Why use it? Beginners often start here because it’s how Excel works. It’s easy to understand at first glance.

The Downside: It is very inefficient. If you have 1 million sales of the same "Red Hammer," Power BI has to store the words "Red Hammer" 1 million times. This makes your file size huge and makes "Time Intelligence" (like comparing this month to last month) very difficult to calculate.

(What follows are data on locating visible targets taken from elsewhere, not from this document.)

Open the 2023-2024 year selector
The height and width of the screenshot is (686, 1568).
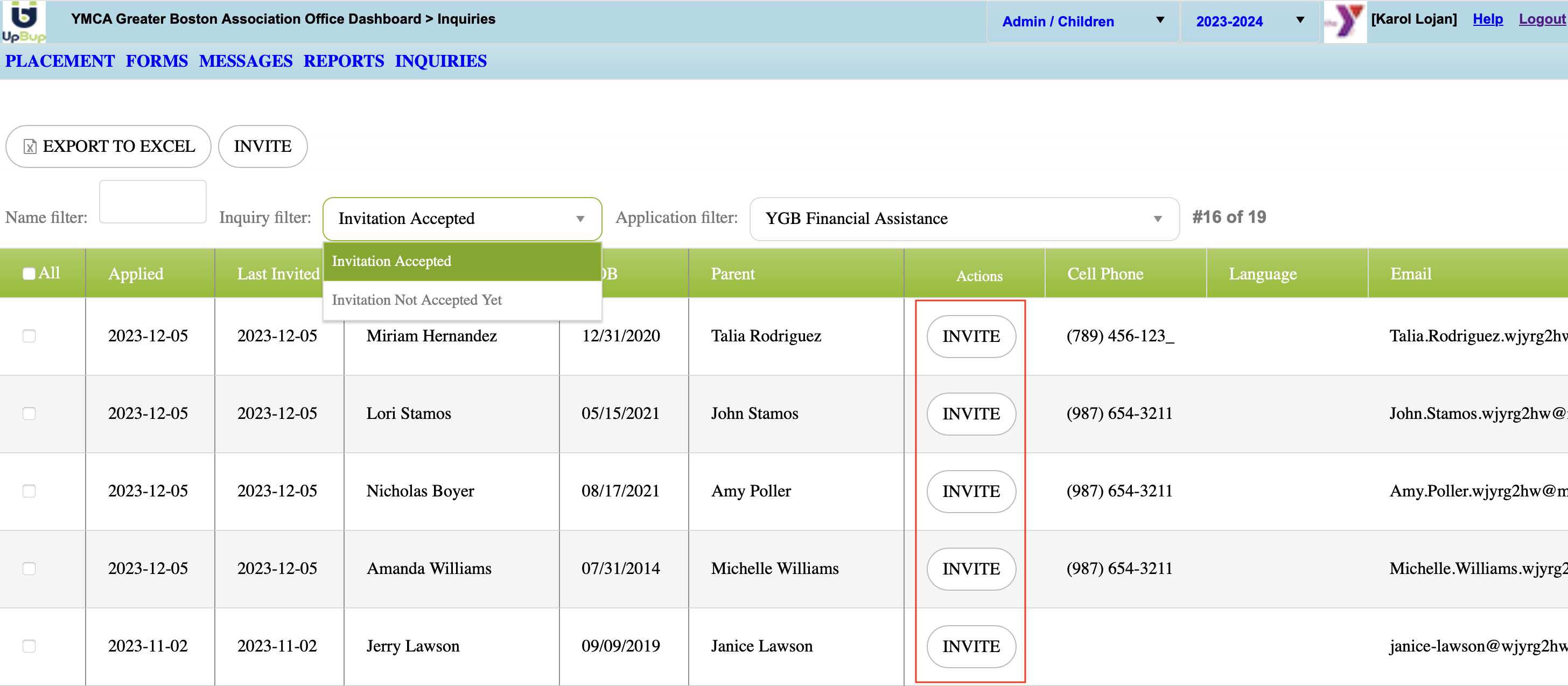click(1250, 22)
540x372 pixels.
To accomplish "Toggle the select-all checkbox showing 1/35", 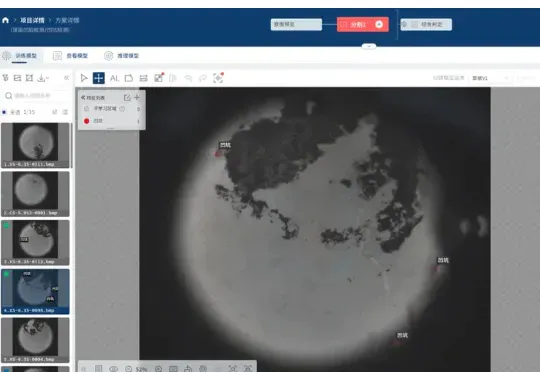I will point(4,112).
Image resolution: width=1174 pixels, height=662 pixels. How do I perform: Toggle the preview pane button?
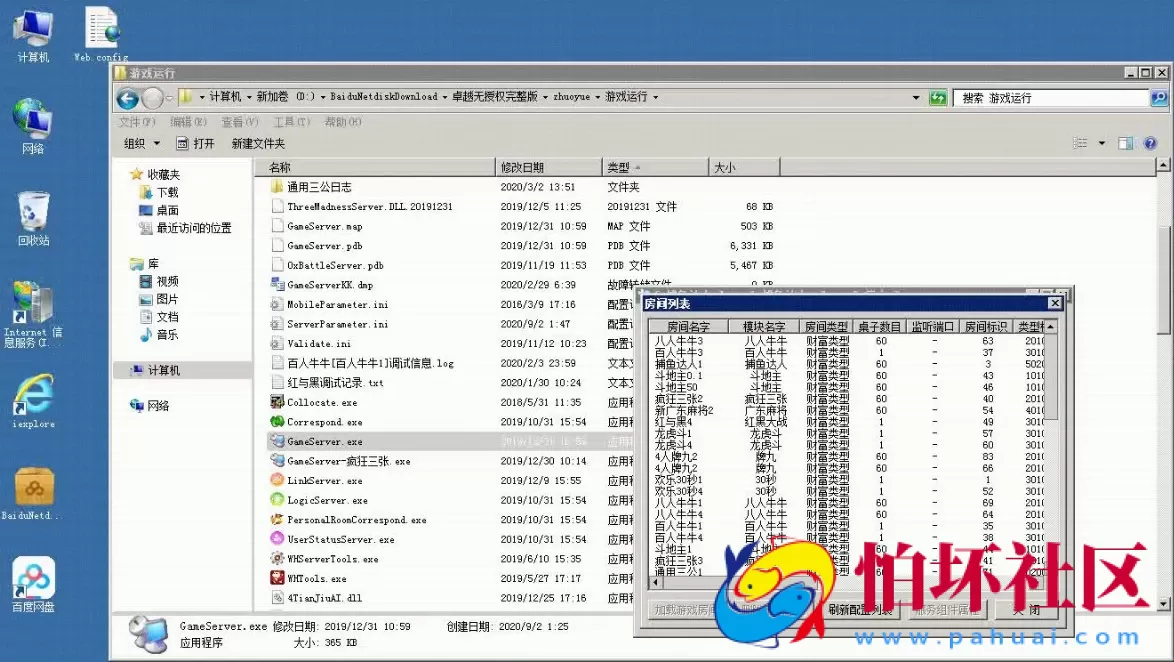[1125, 143]
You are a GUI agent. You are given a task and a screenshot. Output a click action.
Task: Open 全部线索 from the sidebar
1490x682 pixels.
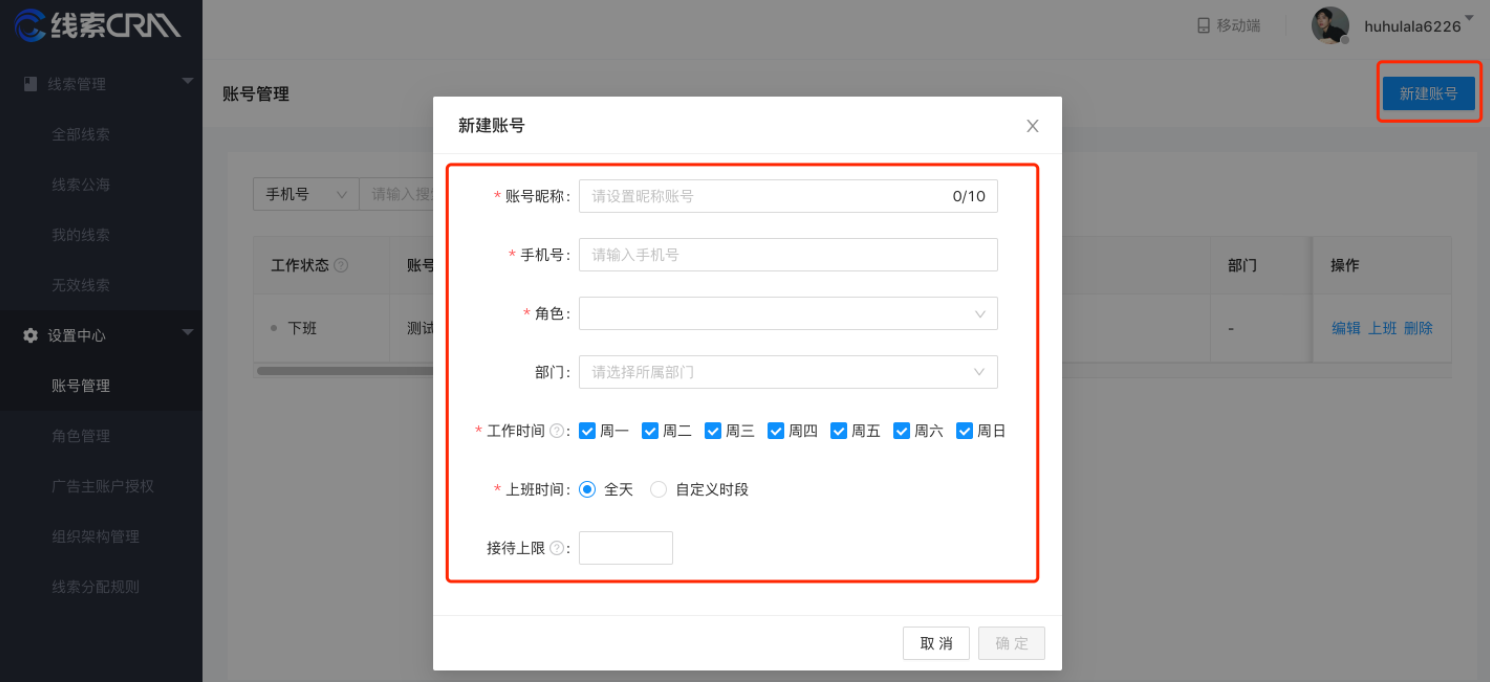coord(79,134)
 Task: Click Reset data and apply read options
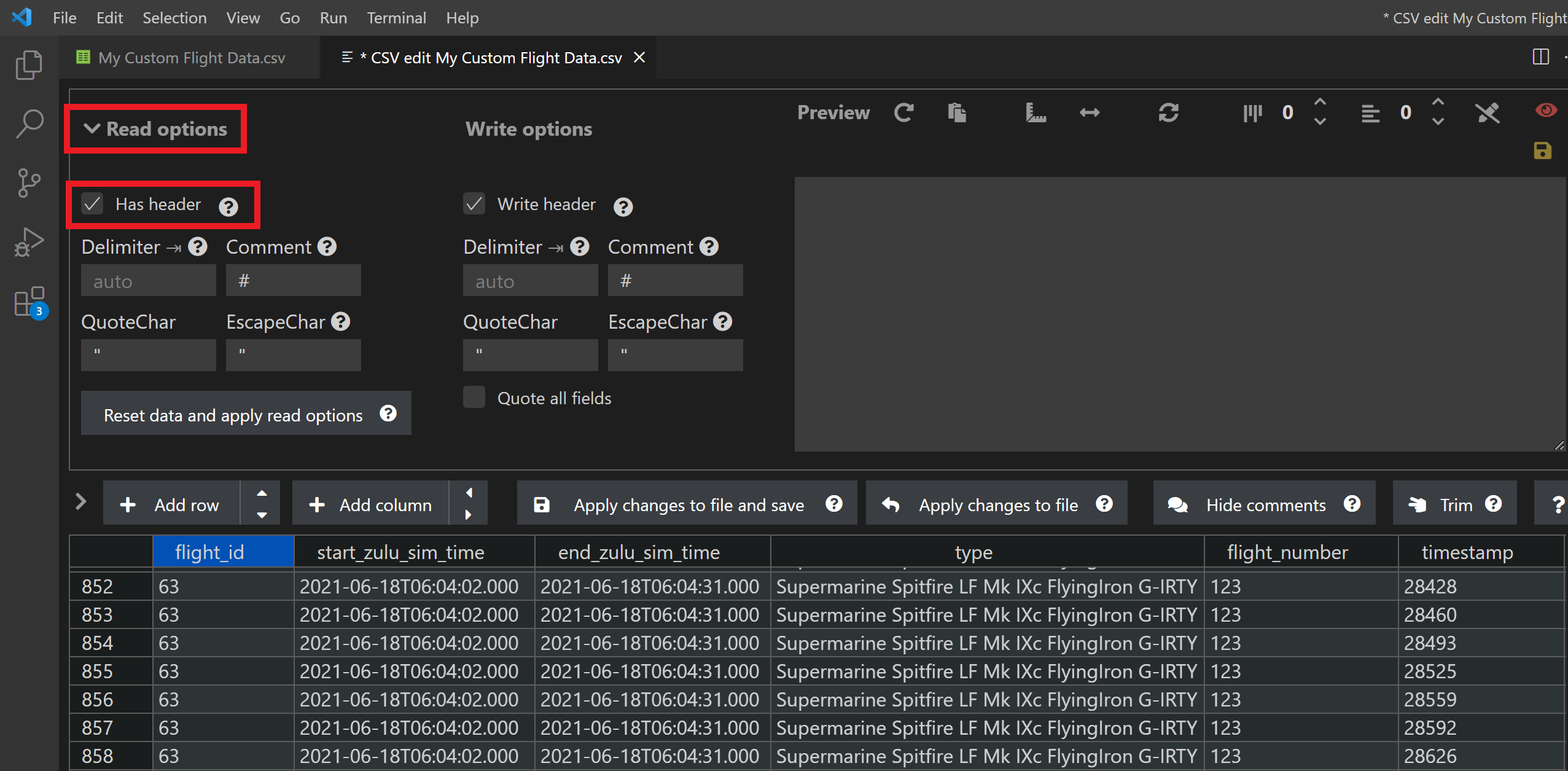(x=233, y=415)
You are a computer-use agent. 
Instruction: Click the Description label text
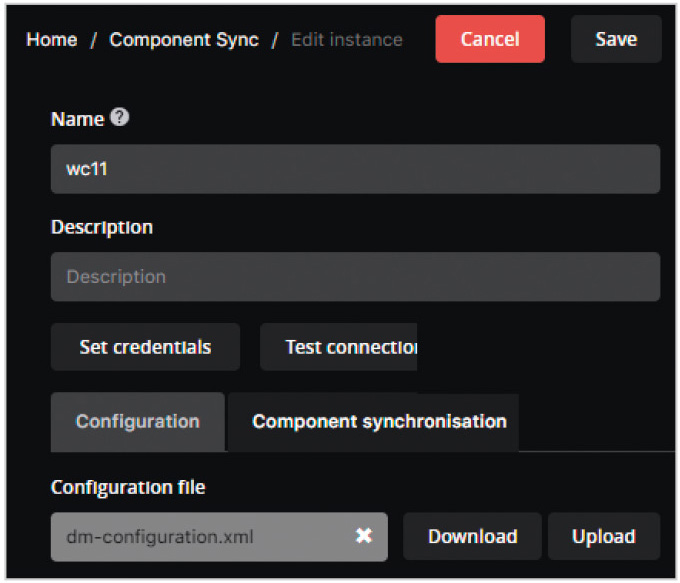click(102, 227)
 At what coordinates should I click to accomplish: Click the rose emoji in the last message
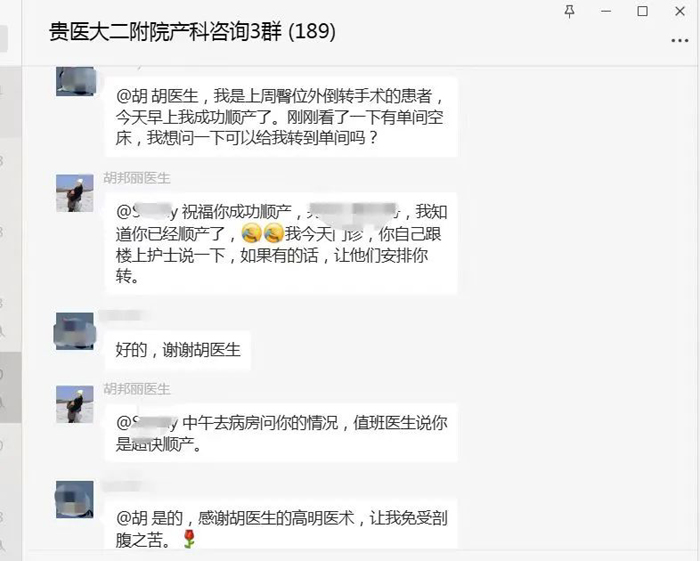tap(189, 539)
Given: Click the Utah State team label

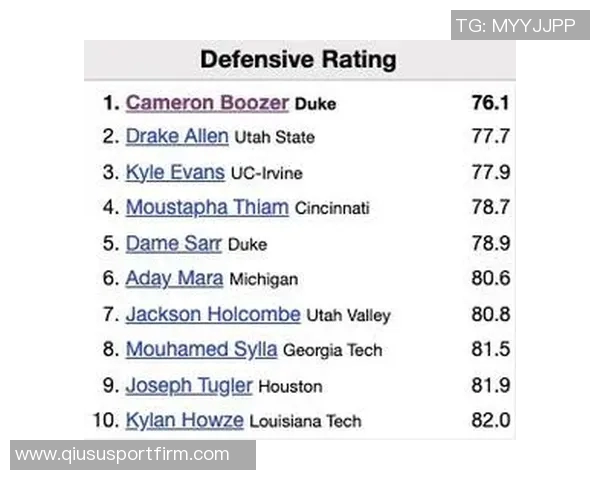Looking at the screenshot, I should click(x=274, y=138).
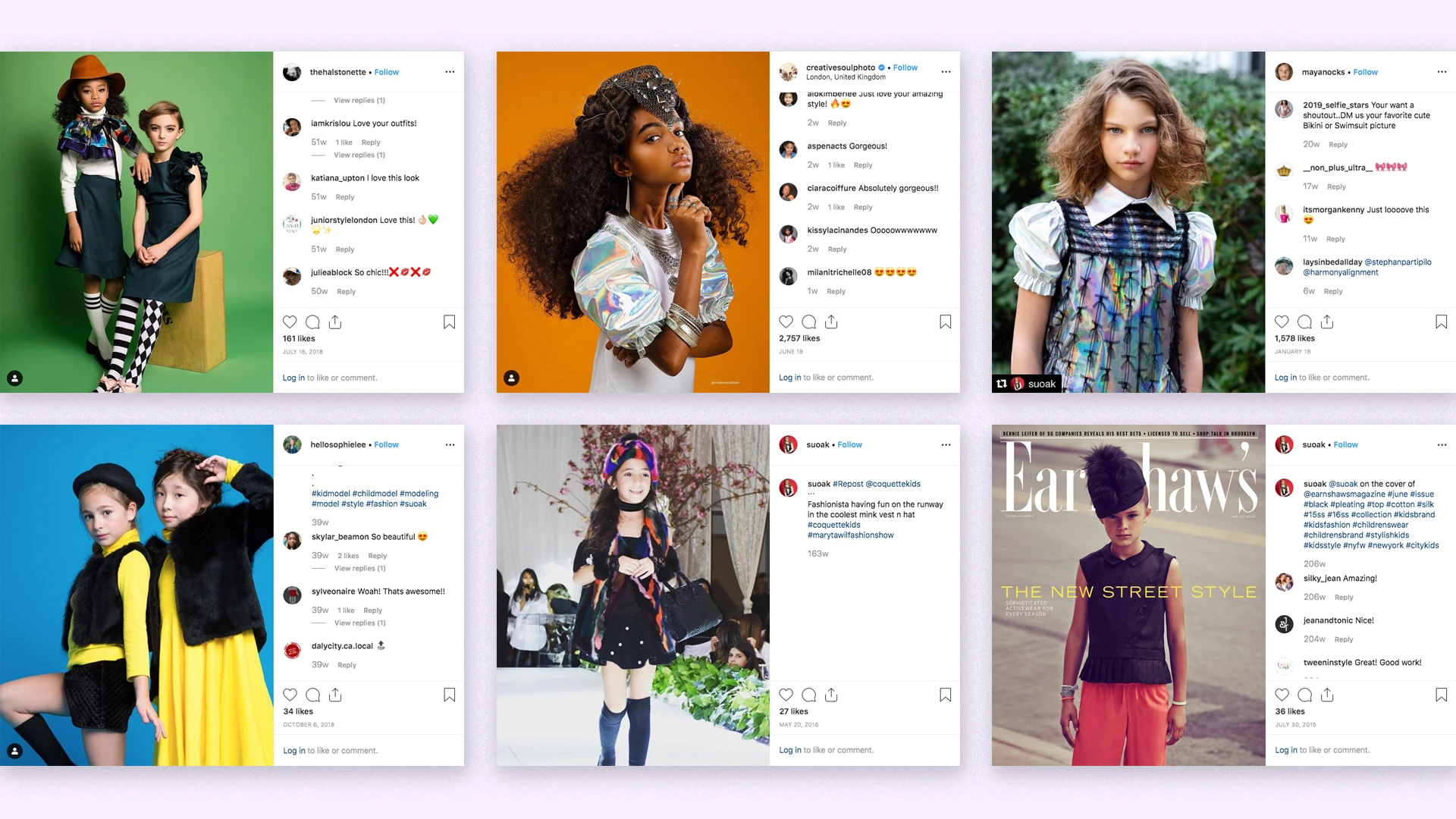Click tagged-people icon on orange portrait photo

512,378
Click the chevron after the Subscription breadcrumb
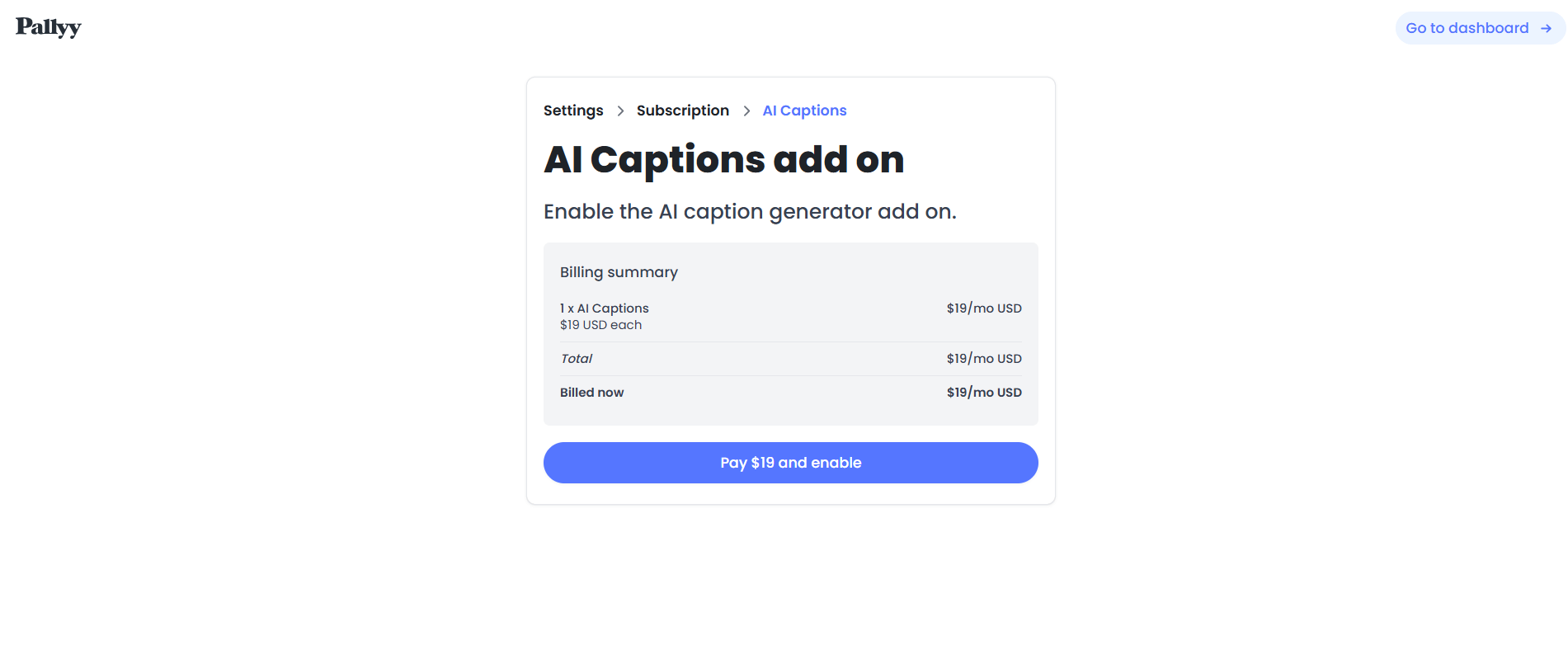The image size is (1568, 664). click(x=746, y=111)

How to Build These in Power BI
You manage these schemas in the Model View (the icon on the far left that looks like three little boxes connected by lines).

Drag and Drop: Click a column (like ProductID) in one table and drag it onto the matching column in another table to create the "arm" of your schema.

Check the Direction: Look for the arrow on the line. In a good Star Schema, the arrow should point away from the Dimension and toward the Fact table. This means the Dimension is "filtering" the Fact.

Common Modeling Issues to Watch For

  • Role-Playing Dimensions: This happens when a dimension (like Date) needs to filter the Fact table multiple times. Solution: Use Inactive Relationships and the DAX function USERELATIONSHIP.
  • - Many-to-Many Hazards: Relating two tables on a non-unique key can lead to "Double Counting." Solution: Use a "Bridge Table" with unique values to sit between them.
  • - Circular Dependencies: When filters loop back on themselves. Power BI will block these to prevent infinite calculation loops

Conclusion

It is crucial that before you throw data into Power BI, model it first This is go along way in avoiding confusion and lag.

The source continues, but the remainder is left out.